You are viewing a plain text version of this content. The canonical link for it is here.

Posted to dev@tvm.apache.org by Andrew Tulloch <no...@github.com> on 2019/07/18 00:24:23 UTC

[dmlc/tvm] [RFC] [Contrib] Minimal runtime (~12kb .text on ARMv7/x86) for subset of TVM models (#3567)

## Summary

This is an alternative implementation of a subset of the TVM runtime API (and
graph runtime) that focuses entirely on reducing code size, at the expense of
functionality (no tvm.extern(..) calls via PackedFunc, CPU only, etc). It might
be worth incrementally expanding the surface area if there's interest.

## Motivation

The motivation for this work was seeing what the minimal useful subset of the
TVM runtime is. This is relevant for e.g. super code-size constrained
applications in e.g. embedded/mobile. The current runtime is more like O(100KiB)
or so, so this might be compelling for some users.

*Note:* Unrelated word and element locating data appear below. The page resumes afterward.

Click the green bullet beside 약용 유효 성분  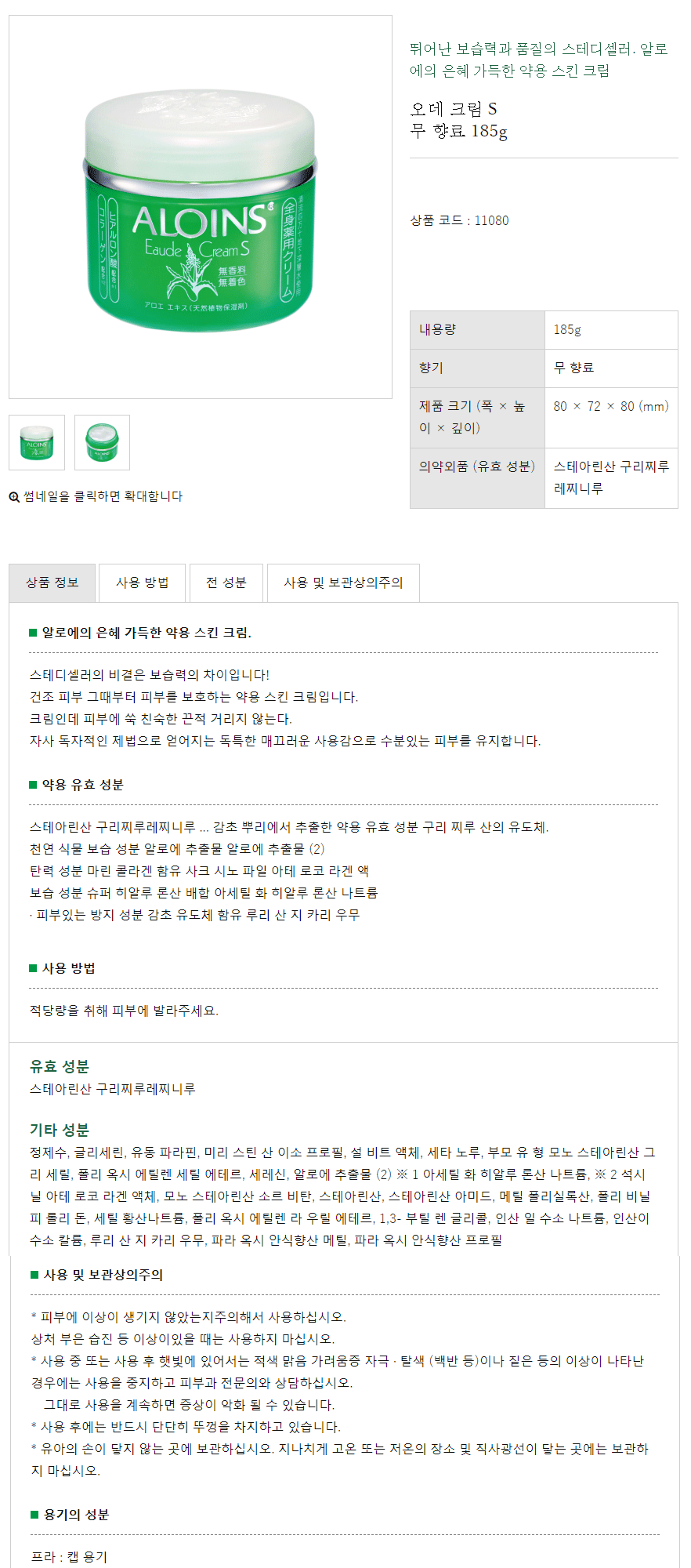(x=33, y=785)
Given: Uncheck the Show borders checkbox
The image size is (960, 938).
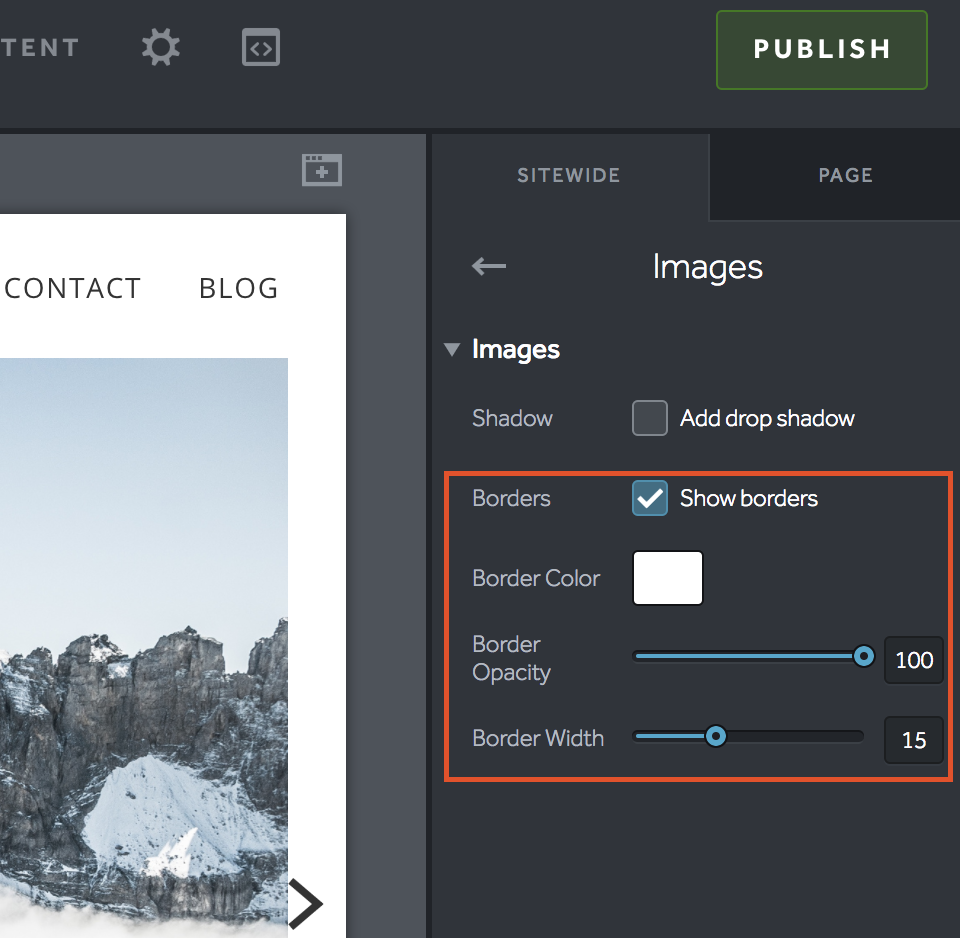Looking at the screenshot, I should click(650, 498).
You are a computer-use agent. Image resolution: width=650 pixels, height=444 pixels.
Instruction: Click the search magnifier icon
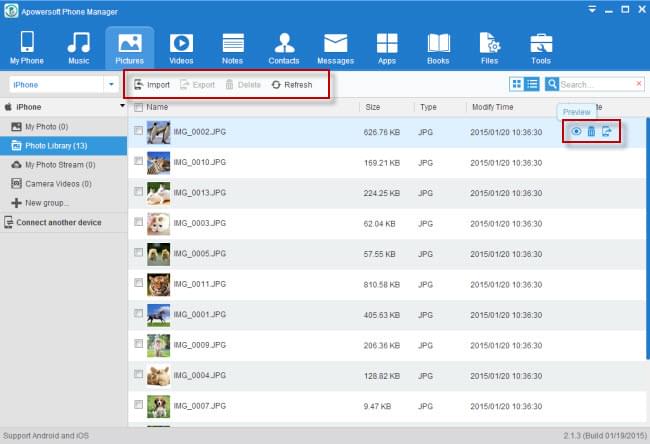click(x=553, y=85)
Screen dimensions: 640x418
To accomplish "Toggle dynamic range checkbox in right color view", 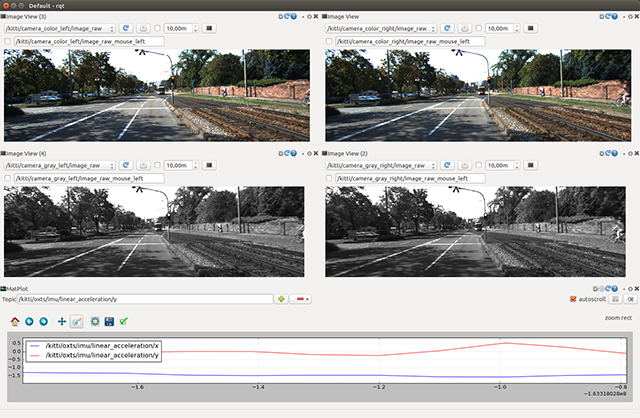I will click(x=478, y=27).
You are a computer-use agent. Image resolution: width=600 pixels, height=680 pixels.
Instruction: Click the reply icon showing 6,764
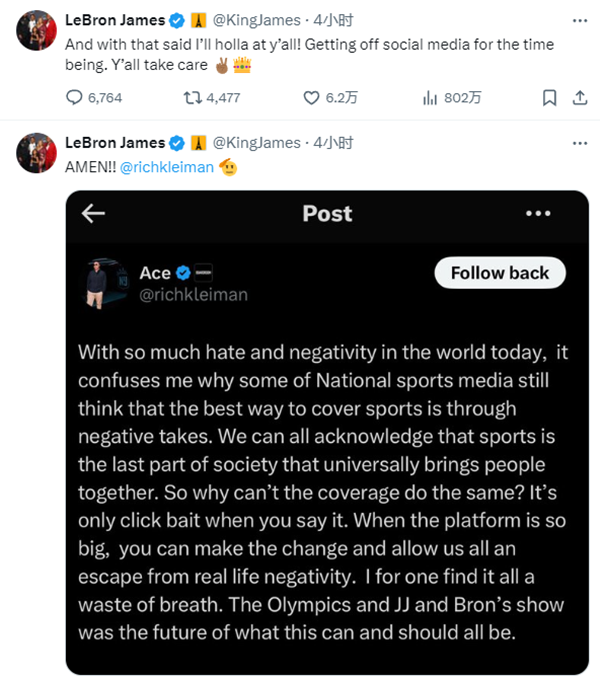pyautogui.click(x=74, y=98)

The smaller surface area for auditing might make this relevant for
https://github.com/dmlc/tvm/issues/3159, or the usecases I was thinking about in
https://github.com/dmlc/tvm/issues/2523#issuecomment-459165815 re: the Rust
runtime.

## Analysis

The symbols in the tvm::minimalruntime space (i.e. excluding std:: and
picojson::) are about 5KiB, so I think there's a bunch of room here (i.e. we
could replace picojson:: with [`jsmn`](https://zserge.com/jsmn.html) or
something, and we could replace more of the `std::unordered_map` usage, etc with
custom primitives as well (similar to the `DynArray`).
You can view, comment on, or merge this pull request online at:

  https://github.com/dmlc/tvm/pull/3567

-- Commit Summary --

  * [RFC] [Contrib] Minimal runtime (~12kb .text on ARMv7/x86) for subset of TVM models

-- File Changes --

    M CMakeLists.txt (2)
    A cmake/modules/contrib/MinimalRuntime.cmake (23)
    A include/tvm/contrib/minimalruntime.h (42)
    A src/contrib/minimalruntime/README.md (22)
    A src/contrib/minimalruntime/minimalgraphruntime.cc (399)
    A src/contrib/minimalruntime/minimalgraphruntime.h (131)
    A src/contrib/minimalruntime/minimalruntime.cc (53)
    A src/contrib/minimalruntime/minimalruntime_api.cc (53)
    A src/contrib/minimalruntime/minimalruntime_api.h (45)
    A src/contrib/minimalruntime/minimalvector.h (101)
    A src/contrib/minimalruntime/picojson.h (1204)
    A tests/cpp/contrib_minimalruntime_test.cc (135)

-- Patch Links --

https://github.com/dmlc/tvm/pull/3567.patch
https://github.com/dmlc/tvm/pull/3567.diff

-- 
You are receiving this because you are subscribed to this thread.
Reply to this email directly or view it on GitHub:
https://github.com/dmlc/tvm/pull/3567

Re: [dmlc/tvm] [RFC] [Contrib] [Runtime] Minimal runtime (~12kb .text on ARMv7/x86) for subset of TVM models (#3567)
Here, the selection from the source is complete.